Building a new house in Palo Alto

Building a new house in Palo Alto

Sunday, August 12, 2012

Some delays to expect when building in Palo Alto & the best strategy for reducing stress

McKayla is not impressed with our sad little empty lot.

After setting a world record for fastest deconstruction ever, I was expecting to fly through the next stage of construction. Our building permits were approved and our foundation guy, Carl was perched on the sidelines raring to go. It looked like we had timed the handoff perfectly. Or had we?

Rookie Lesson #1: "Your permits have been approved" does not mean you're good to go. 
It actually means, congratulations we're going to let you start as soon as we figure out how much you owe us and if there's anything else we need from you. How long it takes to calculate your permit fees appears to be inversely correlated to how desperate you are to move forward--8 days in our case.

Watching the tumbleweeds blow by our empty lot while waiting for the city to do their fancy math is downright painful. After seven months of planning, an extra week may not seem like much, but there's a new sense of urgency that hits once you have a sad plot of dirt itching for some action. And by urgency, I mean stress for everyone around me.

Rookie Lesson #2: Plan for things to not go as planned.
Harvard Business Review recently ran an article entitled, The Best Strategy for Reducing Stress. The article says that the underlying source of stress usually boils down to frustrated expectations. Stress occurs when there is a gap between what you expected to happen and what is actually happening. In our case, the city had told us it would take four weeks for the departments to review and make changes to our building plans and two weeks for any re-checks. It would take us one week to incorporate changes so we figured we'd have our permits seven weeks after submitting them and planned to start digging that day.  It seemed so simple, what could go wrong?

The problem with doing something for the first time is you don't know what you don't know.
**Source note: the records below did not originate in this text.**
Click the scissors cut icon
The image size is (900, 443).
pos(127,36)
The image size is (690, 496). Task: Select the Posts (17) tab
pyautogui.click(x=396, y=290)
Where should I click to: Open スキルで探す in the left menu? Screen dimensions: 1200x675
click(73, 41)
Getting permits in Palo Alto is just one of many steps that you have to take to be ready to build. When you pick up your permits, the city hands you a 360 page "document" called, Residential Inspection Guidelines that outlines all the building codes and rules you have to abide by. It's unfortunate that they don't give you this before the permits are approved because you can actually get a head start on many of the items. The document lists a slew of things that you have to do before you can start construction, many of them require additional wait time (especially in the summer time when everyone goes on vacation).

The best strategy for managing stress
So what to do about the stress and frustration? HBR says you have two choices: Either change the reality around you or change your expectations. Since trying to change reality often creates additional stress, HBR says that the best strategy for reducing stress is to change your expectations. Indeed, every time I encounter a new delay, I complain to my builder friend, James Witt and ask if there's a workaround.  His favorite response is a chipper: Welcome to James' World!
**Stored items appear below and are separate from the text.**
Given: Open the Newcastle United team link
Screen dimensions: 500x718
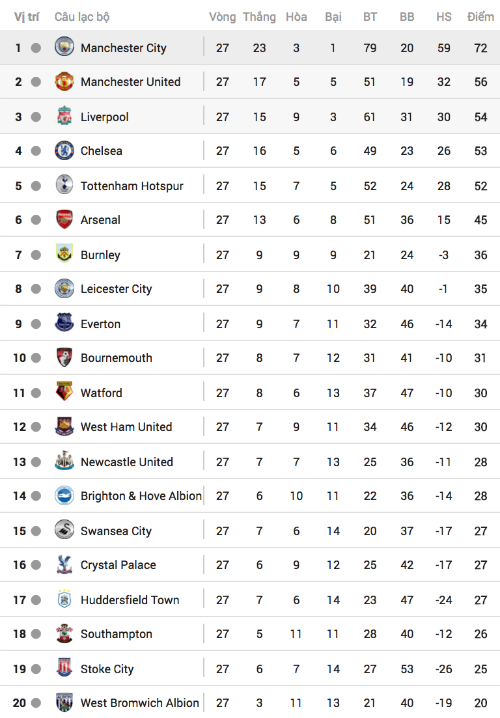Looking at the screenshot, I should (127, 462).
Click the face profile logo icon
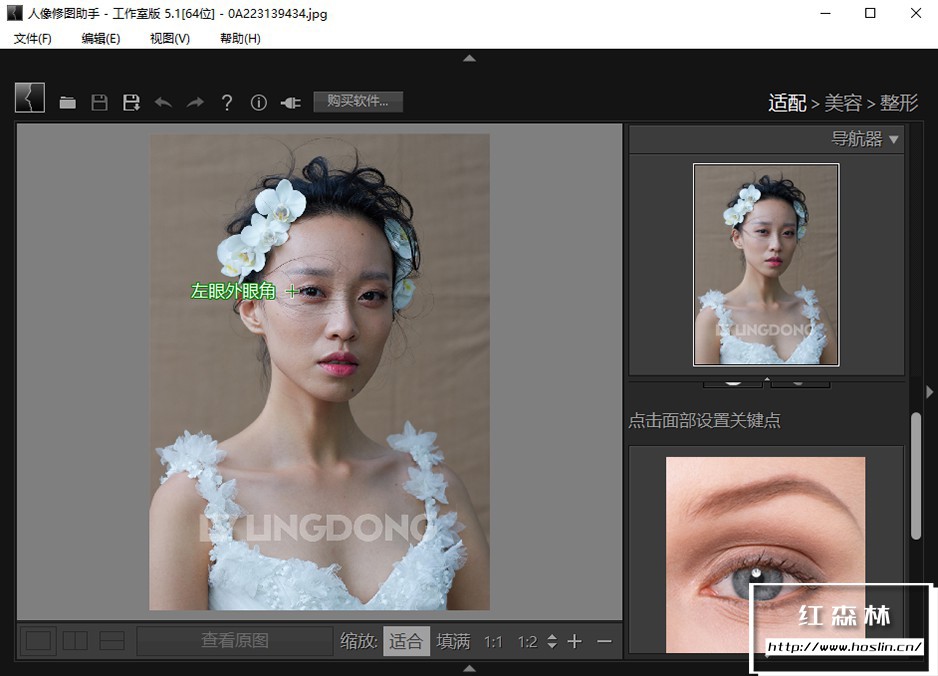938x676 pixels. tap(30, 98)
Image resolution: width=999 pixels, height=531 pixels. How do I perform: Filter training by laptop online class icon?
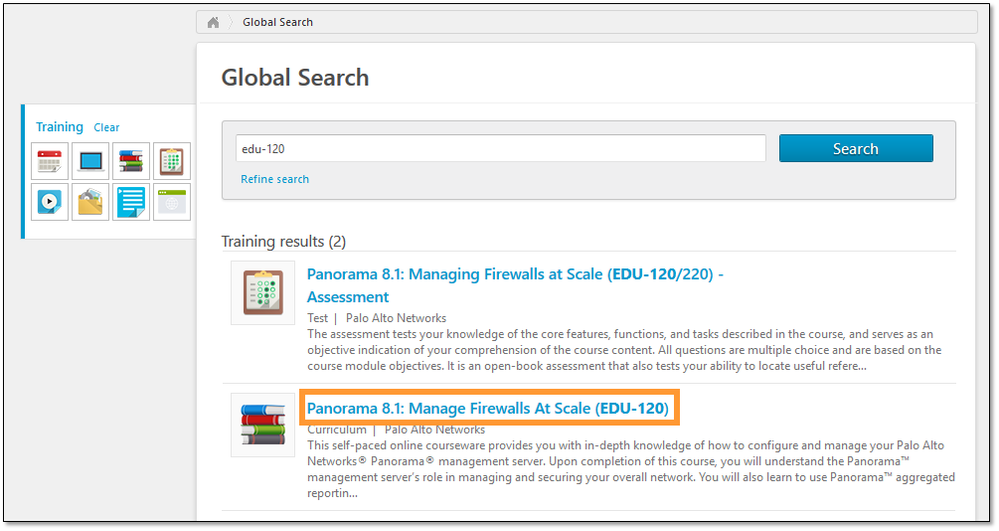[91, 161]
Red tape and bureaucracy is the reality of building a house in Palo Alto. While I've come to expect delays, I'm also trying to minimize the surprises by learning as much as I can in advance. Our general contractor, Jeff has mapped out a rough timeline for the next ten months and we intend to meet every week to discuss progress and problems. Builder James has also started schooling me on some of the "grenades" that the city inspectors like to throw your way. While experience may be the best teacher, having a heads up on what to expect definitely helps keep the stress level down. I've also mentally scheduled in an extra two months into our building plans for unanticipated delays. Hopefully that is enough, otherwise plan for me to be pretty stressed out this time next year.

Delays to expect before getting your permits
Below are a few of the delays that we learned about the hard way.  In our case, these delays added an extra 5 weeks to our schedule. If you plan ahead, you can probably cut this time in half. (Note: the links are current as of August 2012 but may change).
  • Plan an extra 2-3 weeks for approval delays and administrative stuff.  Your permits are reviewed by half a dozen departments and can take longer in the summer since people go on vacation. Many of the other items on this list can be done while you're waiting for approvals. 
  • Plan to spend at least 2-3 weeks getting through the Pre-Demolition checklist requirements. Keep a copy of all fees that you pay, forms that you fill out, and approvals that you receive. There are so many different departments in Palo Alto that the paperwork often gets lost in the shuffle and not recorded when it should. Having a copy on hand will expedite the process if there are ever any questions.
  • Palo Alto School Impact Fees are due before you can collect your permits. Plan to spend at least one day going back and forth between the offices. They are calculated at the Building Department (285 Hamilton Ave).  They'll give you a form that you have to take to the PAUSD office (25 Churchill Ave) to pay. You must then return the stamped form to the building department.  
  • A Green Building Application is required if you're going to do a deconstruction. Have your deconstruction specialist fill it out and plan for it to take a couple of days for the city to process it.
  • The Utility Disconnection process is a biach. You cannot start this process until the property is vacant (if you have tenants, they have to be moved out). Plan to spend 1-2 days running around to the departments to submit forms and pay fees then a couple more days for the departments to process these. Once you're in the queue, it takes up to 10 business days for the shut-offs to occur.
  • Request your Temporary Electric Service early. It took us 23 days to get temporary electric service turned on. Having a generator during the deconstruction kept this from slowing us down.
  • You need a J-number from Bay Area Air Quality Management District before you can get a demolition permit. It requires a payment of $69 and an official asbestos survey report ensuring that asbestos will not be released in the air. Once you submit your application it takes 10 days for them to mail you a J-number. For an extra $476 they'll expedite it to 72 hours. In our case, our awesome deconstruction guy, Rod drove to their SF office and picked one up the same day for no extra charge. Not sure if anyone can do it, (he's on a first name basis with them,) so call ahead and ask nicely. Plan time for the survey if you don't already have one.
  • Tree protection is a serious matter in Palo Alto (not surprising for a city named after a tree). If you have a protected tree, plan to spend 1-2 weeks to set up your tree protection and get it signed off by the city arborist. Add a few extra days to that if you don't do it right the first time. (Guilty.)
I hope this list helps other rookie builders out there. Despite the stress, it's been an incredibly fun experience. There's nothing like the joy of learning something new everyday. Having said that, if this all sounds like a headache not worth having, do yourself a favor and go buy one of James Witt's amazing dream homes.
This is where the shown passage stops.